Mostly I have this one very early memory of Delhi. This one winter evening my parents were having a party in our rather small Vasant Kunj DDA flat. Scotch was poured in crystal decanters and hors d'oeuvres were catered. Ghulam Ali played in the background and my sister and I were banished to our room. Expectedly, being curious, we’d repeatedly sneak out to see what was happening. I vividly recall the adults sitting around, the women in their silks, the men in their kurtas, the dress de rigueur those days, the conversation ranging from movies, politics, music, and crime to bathroom humor. Told with the choicest words. Even for my world-weary all of sixteen years I was awe struck with the hum of conversation over strains of music interspersed with clinks of ice in their glasses.

A moment when parents stopped being just parents.

A moment when as a precocious sixteen year old who could make a career out of being twenty one, right from the dark matte lipsticks and teetering in my mother’s heels or affecting a nonchalance over boys’ advances was reminded just how very young I was.

Realizing that’s who I wanted to be when I grew up. An adult.

And for that I love Delhi because for me it held the promise of adulthood.

Because as a city it is quick on laying its possessive claim on you. A city to which you either take an instant dislike or fall passionately in love with. But mostly because it lets you be, who you are today and whom you choose to be tomorrow.

Foggy winters, traffic infested evenings and curious by lanes.

Expletive spurting people. Old used bookstores, rickshaw rides in Old Delhi, a love for the theatre and the theatrical and unexpected surprises at the next turn.

All that which makes it home.

A place no matter how many more times I move will always be home. And when asked where I am from, will always first say, ‘Delhi’.


aneesha said...

u write really well... lovely poetry...

chandni said...

oh this is beautiful!

White Magpie said...

dilli door nahin eh..likhna bund mat kariyo..heppy new year

mohit said...

I think I've fallen in love with Delhi all over again,
and I've lived here all my life.

Love how you paraphrase.

indiana said...

it's nice to know people still see their city through the eyes of the old!
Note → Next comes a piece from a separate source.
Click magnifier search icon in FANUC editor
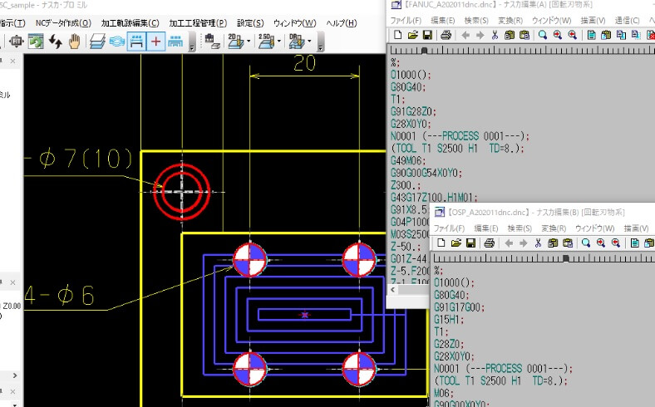Image resolution: width=655 pixels, height=407 pixels. [542, 35]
the intention is not to be different in group discussion out here:), but aren't people in delhi a bit impersonal?

Mukta said...

this is beautiful! :-)

n.aka.zephyr said...

Most of this was my Delhi too....You summed it up really beautifully!

Ekta said...

aah for me..its probably blore that way...the city of my firsts!

wiseling said...

I have never lived in Delhi, let alone been there for longer than ten days, but Delhi holds a special place in my heart. Because Delhi is the city of my love.

Beautifully written. :)

Quirky Quill said...

so you from Modern or DPS RKP?
Sigh- flavors!

Anonymous said...

Beautiful! You just wrote a beautiful poem with lines!

My fave part in this post is a 16 year old knowing what she wants to be when she grows up. Adult!

Rooh said...

one of the things I find the most attractive about Dilli is that twinkle in EVERYBODY's eyes; be it the rickshaw wallas, the old space-cadet on the side of a road, the xerox shop walla or the man with ALOT of cloth around this head (no, not sardarji's, the rajasthani folk). I love how they all sort of have this air about them.

And whilst this might be a shame, I find the chauvinism in that city so palpable, but gives you so many more dynamics to photograph!!